• Records provided:
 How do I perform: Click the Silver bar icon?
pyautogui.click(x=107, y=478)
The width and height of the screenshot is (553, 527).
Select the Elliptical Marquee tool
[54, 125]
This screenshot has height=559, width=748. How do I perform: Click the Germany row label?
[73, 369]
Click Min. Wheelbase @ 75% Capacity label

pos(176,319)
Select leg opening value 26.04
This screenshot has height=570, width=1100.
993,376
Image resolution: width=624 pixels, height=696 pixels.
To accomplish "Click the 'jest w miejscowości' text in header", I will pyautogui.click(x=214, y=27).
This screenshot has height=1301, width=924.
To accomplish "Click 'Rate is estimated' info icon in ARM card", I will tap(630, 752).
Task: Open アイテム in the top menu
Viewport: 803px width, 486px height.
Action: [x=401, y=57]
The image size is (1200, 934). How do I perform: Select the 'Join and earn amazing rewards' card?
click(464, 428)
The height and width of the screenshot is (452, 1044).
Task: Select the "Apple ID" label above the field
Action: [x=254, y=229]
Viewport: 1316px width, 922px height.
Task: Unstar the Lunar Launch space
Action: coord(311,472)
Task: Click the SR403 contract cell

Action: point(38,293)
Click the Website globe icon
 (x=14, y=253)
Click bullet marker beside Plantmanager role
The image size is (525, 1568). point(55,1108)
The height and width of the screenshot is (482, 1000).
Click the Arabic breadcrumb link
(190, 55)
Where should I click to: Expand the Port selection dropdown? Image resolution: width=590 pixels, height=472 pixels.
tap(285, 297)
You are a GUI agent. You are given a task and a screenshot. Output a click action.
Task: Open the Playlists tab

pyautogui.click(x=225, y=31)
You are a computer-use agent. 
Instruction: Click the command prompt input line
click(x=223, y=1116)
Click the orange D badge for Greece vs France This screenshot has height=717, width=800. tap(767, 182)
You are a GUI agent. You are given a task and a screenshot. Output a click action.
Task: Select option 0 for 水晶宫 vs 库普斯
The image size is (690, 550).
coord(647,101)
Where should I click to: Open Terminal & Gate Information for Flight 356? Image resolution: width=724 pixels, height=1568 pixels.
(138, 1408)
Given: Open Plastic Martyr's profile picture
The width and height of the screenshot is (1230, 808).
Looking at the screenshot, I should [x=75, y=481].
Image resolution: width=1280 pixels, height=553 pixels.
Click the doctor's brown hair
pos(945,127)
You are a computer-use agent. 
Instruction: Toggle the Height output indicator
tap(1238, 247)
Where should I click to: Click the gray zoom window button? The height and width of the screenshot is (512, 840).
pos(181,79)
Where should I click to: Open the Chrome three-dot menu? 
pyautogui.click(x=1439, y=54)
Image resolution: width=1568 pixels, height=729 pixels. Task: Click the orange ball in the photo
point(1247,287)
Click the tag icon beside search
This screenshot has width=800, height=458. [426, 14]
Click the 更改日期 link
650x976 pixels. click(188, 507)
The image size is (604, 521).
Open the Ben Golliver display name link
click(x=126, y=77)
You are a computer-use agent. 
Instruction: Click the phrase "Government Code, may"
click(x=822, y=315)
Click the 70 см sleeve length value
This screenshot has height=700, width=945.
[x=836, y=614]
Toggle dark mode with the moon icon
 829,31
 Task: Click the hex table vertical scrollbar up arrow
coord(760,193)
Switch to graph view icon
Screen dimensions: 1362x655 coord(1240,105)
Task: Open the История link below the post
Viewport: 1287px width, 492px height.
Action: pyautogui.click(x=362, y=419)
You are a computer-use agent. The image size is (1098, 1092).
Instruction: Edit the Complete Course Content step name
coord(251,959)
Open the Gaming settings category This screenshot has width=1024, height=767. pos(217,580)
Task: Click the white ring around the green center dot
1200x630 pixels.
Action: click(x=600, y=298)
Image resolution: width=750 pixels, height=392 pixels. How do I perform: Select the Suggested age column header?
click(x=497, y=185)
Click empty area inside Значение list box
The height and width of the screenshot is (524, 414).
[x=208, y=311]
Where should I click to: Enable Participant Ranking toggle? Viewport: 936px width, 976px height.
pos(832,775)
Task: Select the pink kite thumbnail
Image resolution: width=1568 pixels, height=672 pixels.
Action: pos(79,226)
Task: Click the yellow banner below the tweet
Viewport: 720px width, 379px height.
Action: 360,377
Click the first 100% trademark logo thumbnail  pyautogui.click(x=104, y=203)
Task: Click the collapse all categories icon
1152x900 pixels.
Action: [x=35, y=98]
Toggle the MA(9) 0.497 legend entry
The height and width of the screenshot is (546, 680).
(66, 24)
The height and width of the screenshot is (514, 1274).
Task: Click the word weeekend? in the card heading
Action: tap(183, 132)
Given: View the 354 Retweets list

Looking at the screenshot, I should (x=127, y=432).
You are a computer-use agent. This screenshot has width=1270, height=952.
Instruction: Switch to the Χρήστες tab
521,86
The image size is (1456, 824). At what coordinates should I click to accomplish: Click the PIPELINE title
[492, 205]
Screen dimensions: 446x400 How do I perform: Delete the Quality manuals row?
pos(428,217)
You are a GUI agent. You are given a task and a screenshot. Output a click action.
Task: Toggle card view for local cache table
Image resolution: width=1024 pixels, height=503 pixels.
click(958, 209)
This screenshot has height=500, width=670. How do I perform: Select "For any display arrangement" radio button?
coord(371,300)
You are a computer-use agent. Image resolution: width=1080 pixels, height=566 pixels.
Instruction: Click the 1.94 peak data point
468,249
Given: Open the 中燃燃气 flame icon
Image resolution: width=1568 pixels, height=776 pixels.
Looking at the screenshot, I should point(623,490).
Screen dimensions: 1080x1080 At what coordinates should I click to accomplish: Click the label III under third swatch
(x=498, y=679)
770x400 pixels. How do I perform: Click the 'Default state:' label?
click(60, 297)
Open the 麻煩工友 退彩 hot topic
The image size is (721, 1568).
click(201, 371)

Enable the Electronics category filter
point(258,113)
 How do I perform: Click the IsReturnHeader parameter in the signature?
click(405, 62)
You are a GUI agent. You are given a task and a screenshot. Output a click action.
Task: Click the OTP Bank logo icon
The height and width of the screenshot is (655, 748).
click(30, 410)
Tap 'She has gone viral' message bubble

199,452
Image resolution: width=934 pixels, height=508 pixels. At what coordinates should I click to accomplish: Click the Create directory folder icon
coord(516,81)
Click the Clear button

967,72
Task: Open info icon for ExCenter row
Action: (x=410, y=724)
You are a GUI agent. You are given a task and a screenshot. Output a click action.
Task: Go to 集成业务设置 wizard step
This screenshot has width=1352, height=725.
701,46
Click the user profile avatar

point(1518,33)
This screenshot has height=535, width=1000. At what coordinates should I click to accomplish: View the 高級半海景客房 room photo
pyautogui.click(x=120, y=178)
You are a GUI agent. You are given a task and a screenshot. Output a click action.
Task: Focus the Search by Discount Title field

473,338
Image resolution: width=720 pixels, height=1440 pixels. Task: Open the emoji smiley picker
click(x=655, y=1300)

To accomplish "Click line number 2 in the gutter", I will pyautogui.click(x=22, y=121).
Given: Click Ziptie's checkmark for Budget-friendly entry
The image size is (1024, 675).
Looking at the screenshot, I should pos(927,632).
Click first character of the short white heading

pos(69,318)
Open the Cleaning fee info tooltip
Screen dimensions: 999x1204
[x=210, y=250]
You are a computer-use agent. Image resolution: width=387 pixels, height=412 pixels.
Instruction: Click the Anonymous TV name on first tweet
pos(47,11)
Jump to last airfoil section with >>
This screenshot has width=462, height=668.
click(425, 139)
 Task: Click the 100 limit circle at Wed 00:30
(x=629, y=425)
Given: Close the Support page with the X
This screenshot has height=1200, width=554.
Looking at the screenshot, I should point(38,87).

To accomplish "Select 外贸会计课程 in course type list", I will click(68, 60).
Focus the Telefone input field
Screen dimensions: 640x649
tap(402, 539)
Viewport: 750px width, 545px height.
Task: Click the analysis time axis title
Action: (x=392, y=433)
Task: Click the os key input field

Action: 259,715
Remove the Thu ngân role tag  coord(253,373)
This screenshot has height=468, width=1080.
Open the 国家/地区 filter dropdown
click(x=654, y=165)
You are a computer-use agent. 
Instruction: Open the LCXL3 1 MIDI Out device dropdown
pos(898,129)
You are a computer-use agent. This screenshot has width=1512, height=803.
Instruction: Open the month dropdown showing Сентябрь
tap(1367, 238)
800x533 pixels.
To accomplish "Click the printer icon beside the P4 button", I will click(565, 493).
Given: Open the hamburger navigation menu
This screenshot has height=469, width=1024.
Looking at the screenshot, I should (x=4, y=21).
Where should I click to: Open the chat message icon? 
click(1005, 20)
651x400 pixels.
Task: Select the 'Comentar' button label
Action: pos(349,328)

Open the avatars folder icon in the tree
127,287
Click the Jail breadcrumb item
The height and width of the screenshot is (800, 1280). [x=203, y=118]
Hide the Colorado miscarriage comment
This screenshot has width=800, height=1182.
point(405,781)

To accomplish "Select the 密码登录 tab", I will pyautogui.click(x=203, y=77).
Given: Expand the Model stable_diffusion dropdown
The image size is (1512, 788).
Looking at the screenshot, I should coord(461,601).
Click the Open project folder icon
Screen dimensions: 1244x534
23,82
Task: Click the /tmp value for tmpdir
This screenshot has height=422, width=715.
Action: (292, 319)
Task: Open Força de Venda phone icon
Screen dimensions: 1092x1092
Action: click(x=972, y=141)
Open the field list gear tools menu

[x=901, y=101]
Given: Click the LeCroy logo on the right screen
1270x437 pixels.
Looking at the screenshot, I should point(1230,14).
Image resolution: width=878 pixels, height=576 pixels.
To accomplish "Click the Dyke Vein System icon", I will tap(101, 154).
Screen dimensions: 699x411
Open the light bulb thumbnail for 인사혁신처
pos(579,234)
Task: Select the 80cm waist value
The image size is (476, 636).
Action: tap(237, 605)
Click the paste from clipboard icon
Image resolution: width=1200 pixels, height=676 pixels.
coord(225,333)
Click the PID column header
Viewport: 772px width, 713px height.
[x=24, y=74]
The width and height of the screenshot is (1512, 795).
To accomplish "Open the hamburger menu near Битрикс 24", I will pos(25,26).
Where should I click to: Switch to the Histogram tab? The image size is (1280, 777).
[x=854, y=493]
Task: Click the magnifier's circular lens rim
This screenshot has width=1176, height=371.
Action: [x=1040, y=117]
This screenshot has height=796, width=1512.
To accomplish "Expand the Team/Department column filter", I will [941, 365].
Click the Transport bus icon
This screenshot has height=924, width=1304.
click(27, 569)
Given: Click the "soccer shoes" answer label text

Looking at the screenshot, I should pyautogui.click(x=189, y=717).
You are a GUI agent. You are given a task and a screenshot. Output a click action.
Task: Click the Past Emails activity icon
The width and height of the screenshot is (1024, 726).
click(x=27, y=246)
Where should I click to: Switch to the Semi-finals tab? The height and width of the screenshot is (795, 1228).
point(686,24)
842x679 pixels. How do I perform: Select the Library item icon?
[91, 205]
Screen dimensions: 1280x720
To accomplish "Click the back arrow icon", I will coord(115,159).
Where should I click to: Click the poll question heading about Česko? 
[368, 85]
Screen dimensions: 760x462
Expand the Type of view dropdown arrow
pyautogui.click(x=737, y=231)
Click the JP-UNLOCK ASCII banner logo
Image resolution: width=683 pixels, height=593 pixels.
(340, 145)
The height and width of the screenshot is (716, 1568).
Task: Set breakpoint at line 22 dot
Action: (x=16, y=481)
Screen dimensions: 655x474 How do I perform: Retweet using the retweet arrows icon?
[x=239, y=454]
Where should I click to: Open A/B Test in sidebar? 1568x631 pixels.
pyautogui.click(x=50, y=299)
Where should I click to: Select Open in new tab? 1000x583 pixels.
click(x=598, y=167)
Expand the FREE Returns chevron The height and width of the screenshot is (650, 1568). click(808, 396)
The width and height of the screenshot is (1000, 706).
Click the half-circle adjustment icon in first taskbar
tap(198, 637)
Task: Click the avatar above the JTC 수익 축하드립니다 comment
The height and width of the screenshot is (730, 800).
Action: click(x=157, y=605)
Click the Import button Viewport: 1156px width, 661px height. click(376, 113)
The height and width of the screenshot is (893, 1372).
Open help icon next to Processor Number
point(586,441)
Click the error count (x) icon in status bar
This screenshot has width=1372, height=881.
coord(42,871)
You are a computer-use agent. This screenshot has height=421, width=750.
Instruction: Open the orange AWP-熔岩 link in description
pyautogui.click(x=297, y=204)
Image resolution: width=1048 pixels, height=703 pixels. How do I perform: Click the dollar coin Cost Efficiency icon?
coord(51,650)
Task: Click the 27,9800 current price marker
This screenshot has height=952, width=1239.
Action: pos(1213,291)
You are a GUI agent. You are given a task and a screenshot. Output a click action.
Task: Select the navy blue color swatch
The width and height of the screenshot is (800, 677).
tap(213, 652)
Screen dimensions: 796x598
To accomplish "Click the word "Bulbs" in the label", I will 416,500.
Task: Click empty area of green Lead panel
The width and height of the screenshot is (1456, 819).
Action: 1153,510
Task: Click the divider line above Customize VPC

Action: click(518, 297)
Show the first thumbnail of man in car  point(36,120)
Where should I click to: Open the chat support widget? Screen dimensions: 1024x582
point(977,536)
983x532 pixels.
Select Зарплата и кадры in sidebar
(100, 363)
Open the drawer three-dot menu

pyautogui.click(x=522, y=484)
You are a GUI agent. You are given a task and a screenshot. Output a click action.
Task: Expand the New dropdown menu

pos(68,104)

• Work required: Give the number of lines in the entries above that contain the string "hamburger", and nothing more.

• Exercise response: 2